1. Mathematical Formulation and Initialization

A learnable token is typically a vector (or small set thereof) in the model’s hidden-dimensional space, parameterized as

$\mathbf{t}_i \in \mathbb{R}^d, \quad i = 1, ..., T$

where $d$ is the model dimension and $T$ is the number of tokens. Tokens may be global (shared across all data), class-specific, modality-specific, task-specific, or spatially assigned (e.g., per grid cell). Initialization is usually with i.i.d. draws from $\mathcal{N}(0, \sigma^2 I)$ or truncated normal, compatible with standard transformer practices (Jiang et al., 2024, Zhu et al., 9 Jun 2025, Cornelissen et al., 25 Mar 2026, Sun et al., 13 Apr 2026).

Tokens are trained end-to-end with the rest of the model, often through standard backpropagation. In transformer and attention models, they are incorporated into sequences for joint attention: $$Z_0 = [x^1, ..., x^N; \, t^1, ..., t^T] + E_{\text{pos}} + E_{\text{seg}}$$ where $x^i$ are raw input tokens, $E_{\text{pos}}$ is a positional embedding, and $E_{\text{seg}}$ is an (optional) segment embedding (Wang et al., 2023, Kim et al., 29 Jan 2025).

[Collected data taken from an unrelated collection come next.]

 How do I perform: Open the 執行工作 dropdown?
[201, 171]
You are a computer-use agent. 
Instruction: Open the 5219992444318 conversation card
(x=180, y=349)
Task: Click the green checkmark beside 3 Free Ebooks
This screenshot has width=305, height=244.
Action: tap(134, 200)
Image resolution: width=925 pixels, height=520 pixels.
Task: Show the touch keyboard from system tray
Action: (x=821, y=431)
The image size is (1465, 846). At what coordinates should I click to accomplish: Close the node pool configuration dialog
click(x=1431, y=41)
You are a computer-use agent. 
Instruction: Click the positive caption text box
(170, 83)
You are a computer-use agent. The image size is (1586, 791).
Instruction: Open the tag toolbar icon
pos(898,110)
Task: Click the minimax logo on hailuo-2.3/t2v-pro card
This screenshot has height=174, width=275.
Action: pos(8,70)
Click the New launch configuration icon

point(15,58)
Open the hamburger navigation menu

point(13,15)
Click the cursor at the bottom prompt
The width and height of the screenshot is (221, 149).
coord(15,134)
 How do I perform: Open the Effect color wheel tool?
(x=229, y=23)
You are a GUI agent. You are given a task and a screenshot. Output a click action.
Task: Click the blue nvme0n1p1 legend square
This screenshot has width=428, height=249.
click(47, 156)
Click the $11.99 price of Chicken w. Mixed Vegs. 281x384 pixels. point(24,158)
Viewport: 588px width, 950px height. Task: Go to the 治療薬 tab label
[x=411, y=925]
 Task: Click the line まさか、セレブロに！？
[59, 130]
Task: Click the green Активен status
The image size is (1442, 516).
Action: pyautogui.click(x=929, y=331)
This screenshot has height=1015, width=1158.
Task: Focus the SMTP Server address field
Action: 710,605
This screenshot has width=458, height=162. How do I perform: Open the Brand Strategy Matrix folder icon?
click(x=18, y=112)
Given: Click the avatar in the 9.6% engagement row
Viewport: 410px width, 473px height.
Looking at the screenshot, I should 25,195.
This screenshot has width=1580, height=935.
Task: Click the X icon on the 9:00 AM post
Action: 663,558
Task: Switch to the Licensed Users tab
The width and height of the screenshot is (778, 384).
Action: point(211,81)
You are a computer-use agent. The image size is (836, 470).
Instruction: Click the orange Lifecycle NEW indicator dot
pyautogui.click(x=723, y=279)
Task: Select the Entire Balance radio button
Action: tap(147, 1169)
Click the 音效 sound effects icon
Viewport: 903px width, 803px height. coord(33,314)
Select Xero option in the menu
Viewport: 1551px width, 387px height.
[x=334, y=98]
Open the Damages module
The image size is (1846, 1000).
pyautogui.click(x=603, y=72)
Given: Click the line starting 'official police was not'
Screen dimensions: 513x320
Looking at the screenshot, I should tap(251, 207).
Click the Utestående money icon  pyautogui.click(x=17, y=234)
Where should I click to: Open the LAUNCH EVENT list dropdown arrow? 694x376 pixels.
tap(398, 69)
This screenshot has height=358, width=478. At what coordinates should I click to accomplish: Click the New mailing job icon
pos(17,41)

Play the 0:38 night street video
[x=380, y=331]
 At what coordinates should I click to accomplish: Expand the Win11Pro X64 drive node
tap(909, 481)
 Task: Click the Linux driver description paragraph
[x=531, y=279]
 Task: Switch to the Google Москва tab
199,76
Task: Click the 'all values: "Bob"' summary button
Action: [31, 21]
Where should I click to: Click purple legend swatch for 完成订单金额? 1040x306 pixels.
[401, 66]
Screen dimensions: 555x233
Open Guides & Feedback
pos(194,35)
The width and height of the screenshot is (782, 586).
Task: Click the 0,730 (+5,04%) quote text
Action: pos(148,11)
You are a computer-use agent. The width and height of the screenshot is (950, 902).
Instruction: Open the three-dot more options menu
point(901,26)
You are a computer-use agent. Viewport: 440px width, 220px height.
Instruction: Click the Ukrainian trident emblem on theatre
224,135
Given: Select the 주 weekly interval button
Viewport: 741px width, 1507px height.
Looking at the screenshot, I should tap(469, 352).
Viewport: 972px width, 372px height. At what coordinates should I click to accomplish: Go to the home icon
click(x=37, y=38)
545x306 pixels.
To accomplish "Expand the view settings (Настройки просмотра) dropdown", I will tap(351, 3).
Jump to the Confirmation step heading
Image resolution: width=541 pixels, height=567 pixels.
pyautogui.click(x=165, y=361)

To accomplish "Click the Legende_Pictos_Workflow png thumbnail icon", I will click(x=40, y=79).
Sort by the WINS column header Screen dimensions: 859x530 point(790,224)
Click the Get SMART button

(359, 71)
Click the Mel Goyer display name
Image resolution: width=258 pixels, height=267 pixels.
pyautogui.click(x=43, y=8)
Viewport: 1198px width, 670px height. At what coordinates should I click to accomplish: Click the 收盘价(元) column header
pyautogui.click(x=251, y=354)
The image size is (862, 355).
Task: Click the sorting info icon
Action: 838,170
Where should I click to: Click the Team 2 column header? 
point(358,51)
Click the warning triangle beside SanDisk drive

2. Architectural Roles and Token Types

Learnable tokens serve highly diverse architectural functions, including (but not limited to):

• Information Bottlenecks/Pooling: Tokens replace implicit pooling (e.g., <EOS>) with fixed-capacity, explicit pooling that forces information condensation (e.g., “Bottleneck Tokens” in MLLMs (Sun et al., 13 Apr 2026), “fusion tokens” in DeepMLF (Georgiou et al., 15 Apr 2025), Le MuMo JEPA (Cornelissen et al., 25 Mar 2026)).
• Multimodal Fusion: Tokens act as latent bottlenecks or explicit fusion sites for multimodal streams (vision, audio, text, depth, etc.), enabling modular and progressive cross-modal interaction (Cornelissen et al., 25 Mar 2026, Georgiou et al., 15 Apr 2025).
• Prompt/Control Contexts: Small sets of trainable tokens provide control or context for generation, safety enforcement, or grounding—in lieu of unstructured text. This includes modular safety alignment (MOSAIC (Peng et al., 17 Mar 2026)), audio-visual prompts (SOUPLE (Nguyen et al., 24 Mar 2026)), or learnable graph pooling prompts for LLMs (Kim et al., 29 Jan 2025).
• Sparse/Meta Representation: A tiny bank of tokens can act as meta- or expert-tokens to summarize or sparsify otherwise dense representations (LeMeViT (Jiang et al., 2024), SET (Yi et al., 2024), METransformer (Wang et al., 2023)).
• Structural/Spatial Grounding: Discrete vocabularies of spatial tokens (e.g., grid tokens, offset tokens) allow MLLMs to natively reference 2D locations, bounding boxes, or segmentation masks (Ren et al., 11 Dec 2025).
• Time/Scale Decomposition: In time-series or structured signals, tokens may encode features at multiple resolutions or via learned frequency decompositions (LEFT (Wang et al., 9 Feb 2026), Kinematic Tokenization (Kearney, 15 Jan 2026)).
• Tokenization Boundary Prediction: In text, tokens can represent learnable boundary predictors for dynamic, per-sample tokenization, as in FLEXITOKENS (Owodunni et al., 17 Jul 2025).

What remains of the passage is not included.